Introduction
We will try to collect all the needed and common information to be provided to the created ticket to facilitate the investigation process and expedite the solution also to avoid unneeded back and forth communication between the customer and Support.
Kindly refer to the article https://community.incorta.com/t5/administration-knowledgebase/useful-scripts/ta-p/193 for details about Data Collection Script.
Kindly refer to the article https://docs.incorta.com/5.2/release-notes-5-2-3/#thread-dump-generation for details about how to generate thread dumps from the CMC. "Starting from 5.2.3"
Here are the points that will be covered in the article:
- How to create an optimal ticket.
- What information needs to be provided for each ticket type.
- How to help the support team to perform better by creating complete ticket.
- Ticket types.
- Setting priorities accordingly.
Let's Go
In this article we will discuss each and every point separately:
- How to create an optimal ticket? We need to have the following:
- Clear description of the issue.
- Time frame.
- Upgrade issue (Did the issue occurred after an upgrade?)
- Names of the users doing the action.
- Screenshots, Recordings ..etc
- Log files. - The current version of Incorta, The previous version in case of issues occuring after upgrades.
- Issues environment:
- Cloud or non-cloud.
- PRD or DEV.
- If It’s a cloud environment:
- we will need a token.
- we will also need the cluster’s name.
2. How to help the support team to perform better by creating complete ticket:
Describe the problem as is, then we need to gather the information that will help us start the investigation as we won't be able to start the investigation without most of the details.

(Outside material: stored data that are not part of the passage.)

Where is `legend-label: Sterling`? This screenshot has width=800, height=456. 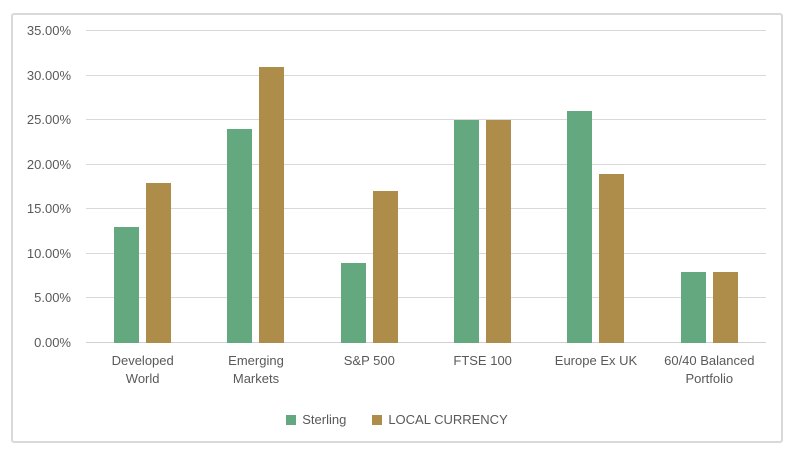
legend-label: Sterling is located at coordinates (324, 420).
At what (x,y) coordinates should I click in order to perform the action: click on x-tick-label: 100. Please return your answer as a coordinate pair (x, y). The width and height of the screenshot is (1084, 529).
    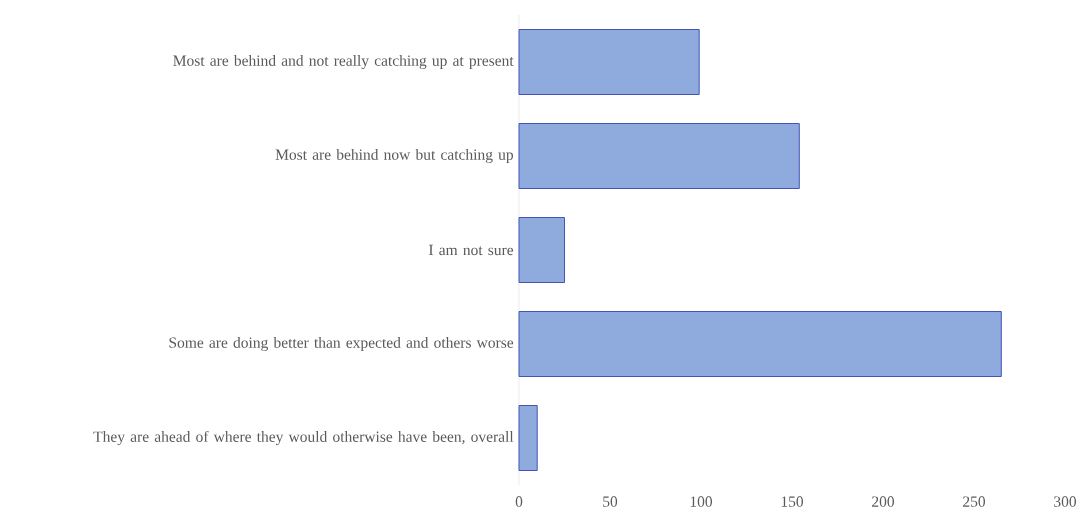
    Looking at the image, I should click on (702, 502).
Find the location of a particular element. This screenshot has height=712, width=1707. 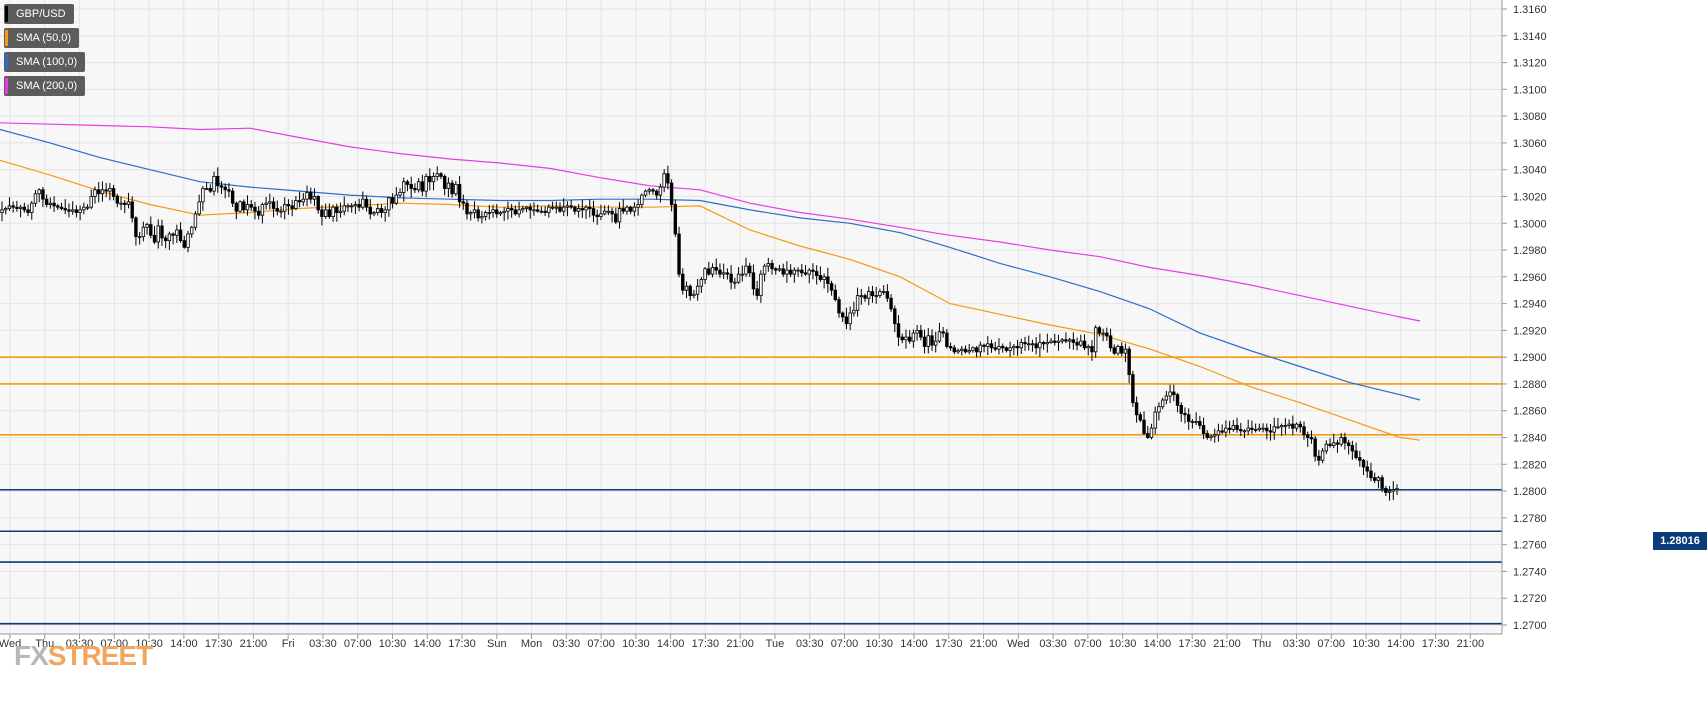

y-tick-label: 1.3140 is located at coordinates (1530, 37).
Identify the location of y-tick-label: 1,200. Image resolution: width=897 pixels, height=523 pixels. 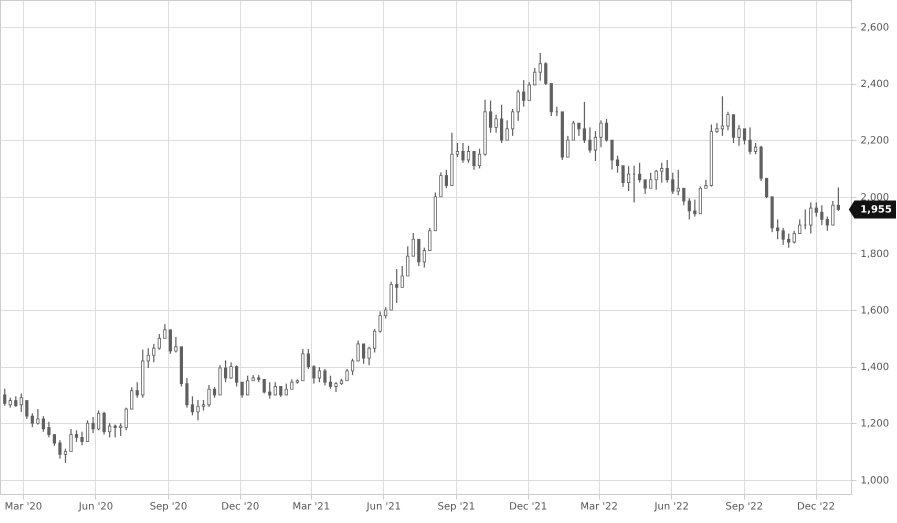
(875, 424).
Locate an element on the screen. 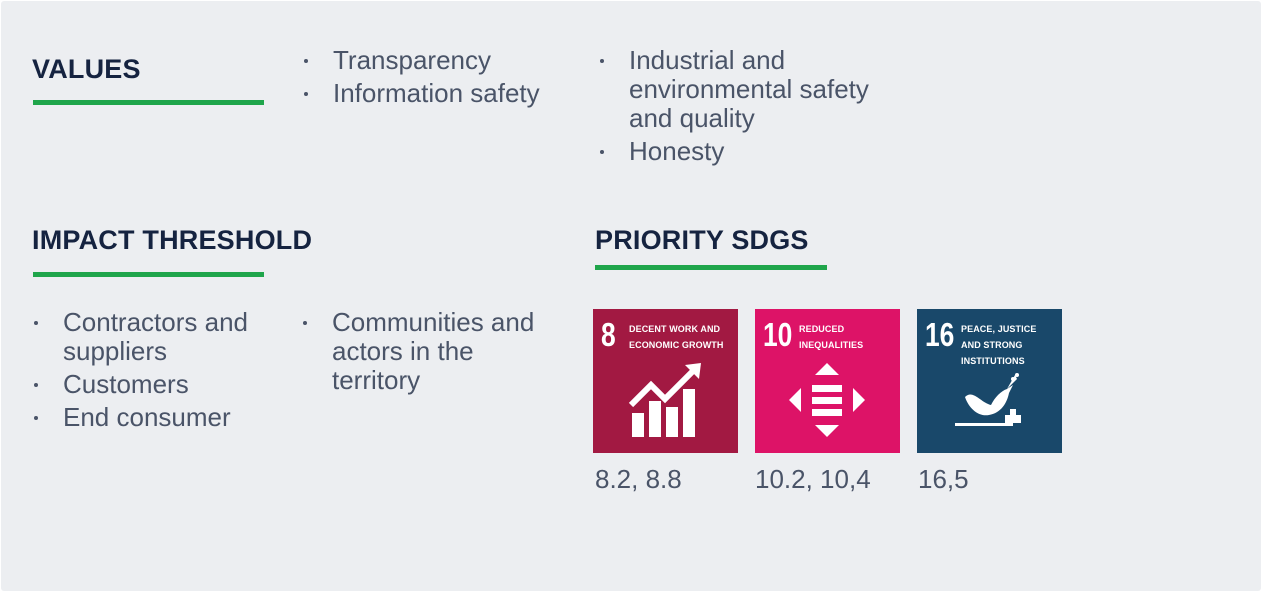  sdg-10-targets: 10.2, 10,4 is located at coordinates (813, 479).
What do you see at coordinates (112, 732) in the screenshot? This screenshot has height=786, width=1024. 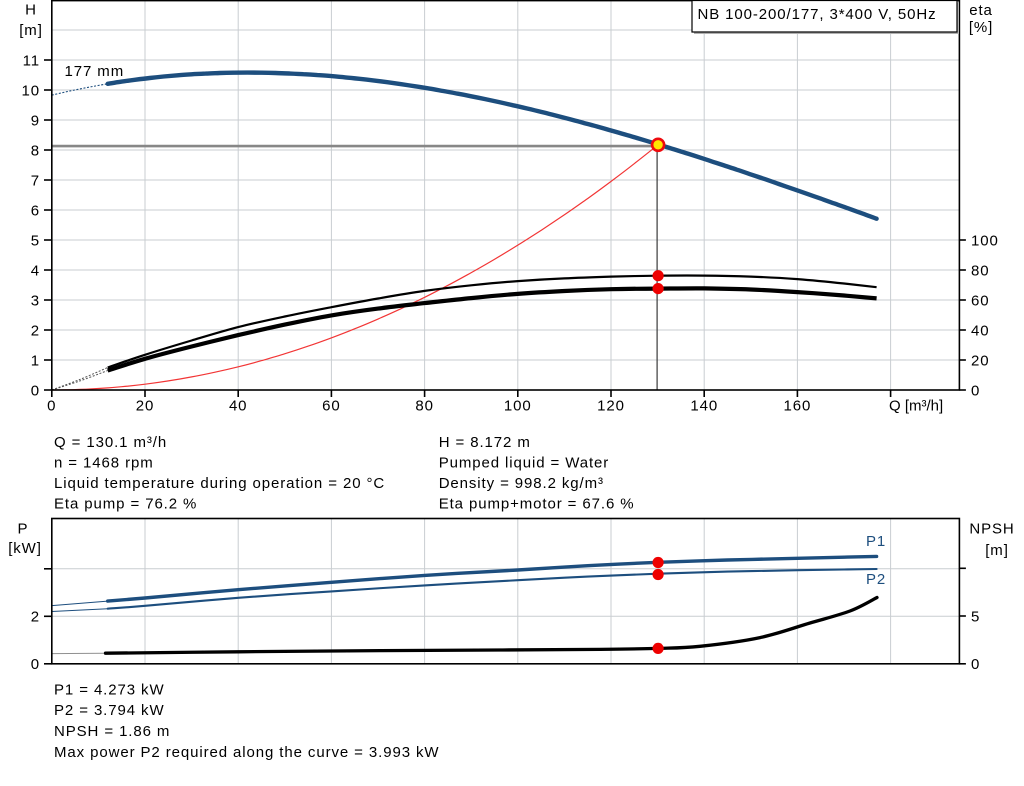 I see `svg-text: NPSH = 1.86 m` at bounding box center [112, 732].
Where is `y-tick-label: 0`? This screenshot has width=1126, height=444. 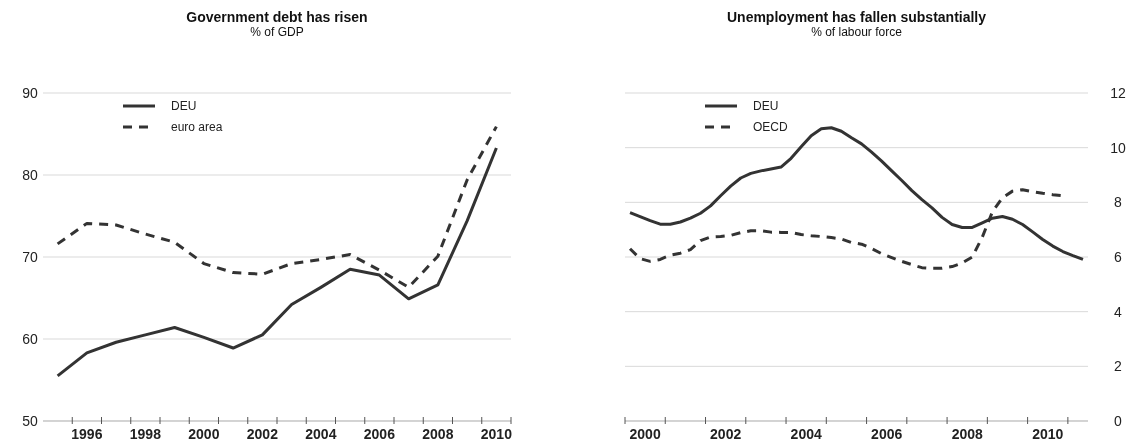 y-tick-label: 0 is located at coordinates (1118, 421).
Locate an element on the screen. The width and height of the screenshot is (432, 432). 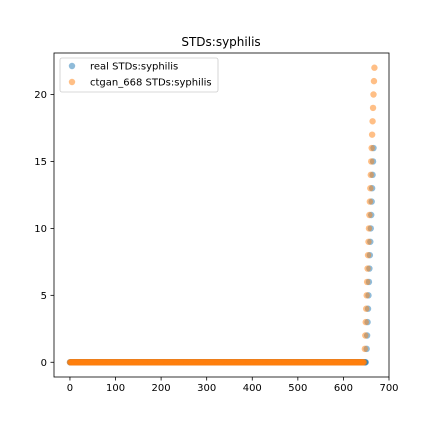
x-tick-label: 100 is located at coordinates (116, 388).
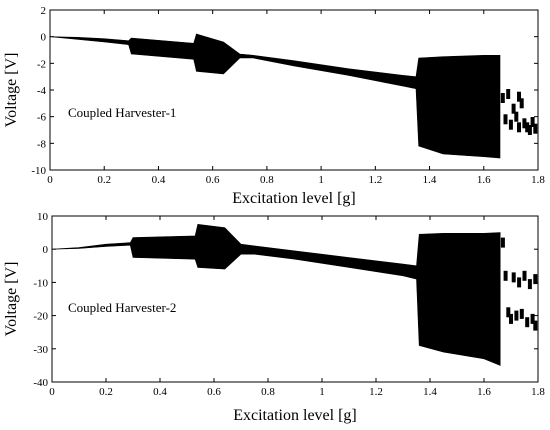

Then we start the analysis process that will kind of making the picture clearer and soon we will have a complete vision of the issue to get it solved.
3. Common ticket types
We have 5 main components that most issues happen in:
- Loader
- Analytics
- Spark
- SQLI
- Memory
4. What information needs to be provided for each type of issues?
Loader component
- Schema stuck
It means that the schema is running for long time and not being completed, In this case we will need:
1. Thread dumps that can be generated while running the data collection script and starting from 5.2.3 thread dumps can be generated from the CMC UI as shown here . (Needs to be taken before doing Restart)
2. Name of the schema.
3. Tenant loader logs.
4. Time the schema started. - Schema performance
It means that there's a slowness along days or between environments, In this case we will need:
1. What’s the baseline of the performance (Good Run).
2. Loader logs for Good Run Vs Bad Run
- Schema queued for long time
In this case we will need:
1. Name of the queued schema.
2. GC logs.
3. Tenant loader logs
- Schema failure
In this case we will need:
1. Name of the failed schema.
2. Screenshot of the errors.
3. Tenant loader logs.
Analytics component
- Login is Slow ( User name , Time of login , Analytics Tenant login)
- Dashboard Slowness ( Dashboard/Insight Name , Dashboard/Insight url , Analytics Tenant Logs , Date and Time of the issue , User name experiencing the issue, Was this Dashboard working better before or an optimization is needed in general).
- General Slowness ( Probably this will need a call to gather info about the end point causing the slowness).
- Insight error
In this case we will need:
1. What’s the encountered error?
2. Dashboard and Insight Name
3. Dashboard /Tenant export
4. Tenant analytics logs.
- Login issues (SSO)
In this case we will need:
1. Ask if it's the first time to login using SSO?
2. Name of the provider (OKTA , ADFS ...etc)
3. SSO Configurations from the CMC.
4. Screenshot from the error.
5. User Name, Tenant and service analytics logs.
- Connector issues
In this case we will need:
1. Name of the connector.
2. Screenshot of the errors.
3. Tenant analytics logs to test the connection.
4. Tenant loader logs to check the failures of the tables.
Spark issues
- Failed MVs
In this case we will need:
1. Screenshot of the error.
2. Configurations of the Spark from CMC.
3. Properties on the MV’s level If there’s any.
4. Spark and loader logs.
5. Event logs and work logs.
- Notebook failures
In this case we will need:
1. What’s the encountered error?
2. Zeppelin logs.
3. Tenant analytics logs.
- Stuck MVs
In this case we will need:
1. Name of the stuck MV.
2. Tenant loader logs.
3. Spark logs.
SQLI issues
- Failed tables that use Postgresql ‘IOI’
In this case we will need:
1. Screenshot of the error.
2. Tenant loader logs.
3. SQLI logs from the loader service - Stuck tables the use Postgresql ‘IOI’
In this case we will need:
1. Name of the table.
2. Tenant Loader logs.
3. SQLI logs.
Memory issues
- Crashes
It means that services are down and asking for the Data collection script is the best approach here on all the services (It’s better to run it using sudo/Root access).
- OOM
It means Out Of Memory failure and asking for Data collection script is the best approach here on all the services, as we will be able to get all the needed details from it and recommend a resizing.